The Philadelphia Auto Show, also known as the Philadelphia International Auto Show, is an annual auto show held in Philadelphia, Pennsylvania at the Pennsylvania Convention Center.

The show debuted in 1902. It is currently organized by the Auto Dealers Association of Greater Philadelphia. It was held in the old Philadelphia Convention Hall and Civic Center on 34th Street in University City.

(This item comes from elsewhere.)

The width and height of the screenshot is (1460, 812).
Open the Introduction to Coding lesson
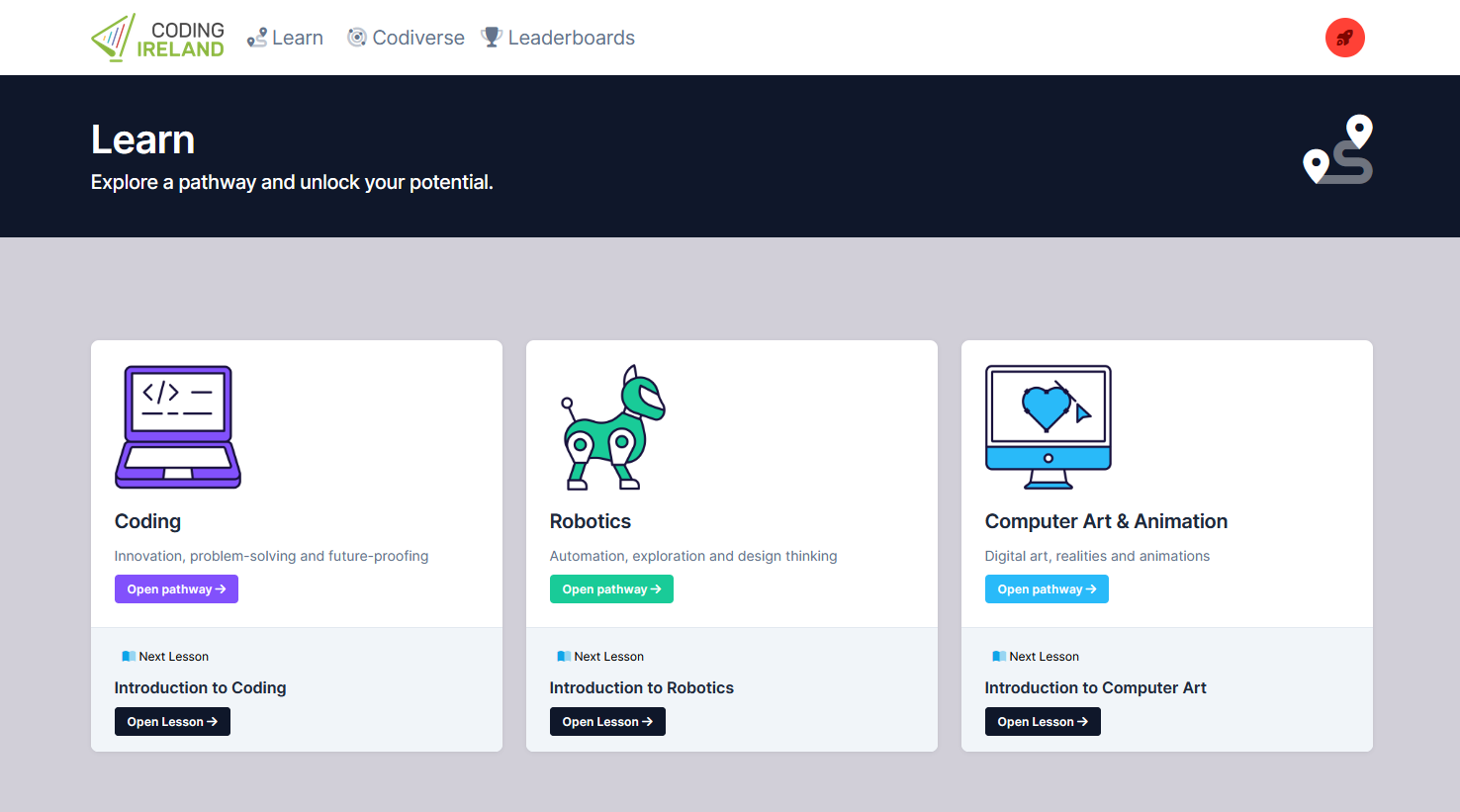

The Philadelphia Auto Show is produced by the Auto Dealers Association of Greater Philadelphia, and held annually at the Pennsylvania Convention Center in Center City, Philadelphia. The Auto Show has grown dramatically over the past seven years, welcoming more than 250,000 visitors each year. The Auto Show exit survey shows 48% of the area's new car sales are directly influenced by the show. The show, which uses 600000 sqft of the Convention Center, features over 700 vehicles with a laundry list of new vehicle debuts, concepts, exotics, tuners and antique automobiles.

==The Black Tie Gala==
The Philadelphia Auto Show's Black Tie Tailgate Preview Gala is held on the Friday night prior to the start of the auto show. Ticket proceeds from the Black Tie Gala benefit Children's Hospital of Philadelphia (CHOP) through the Auto Dealers CARing for Kids Foundation, which contributes funding and resources for child-related programs and causes throughout the Philadelphia region.

The Black Tie Tailgate was not held in 2022.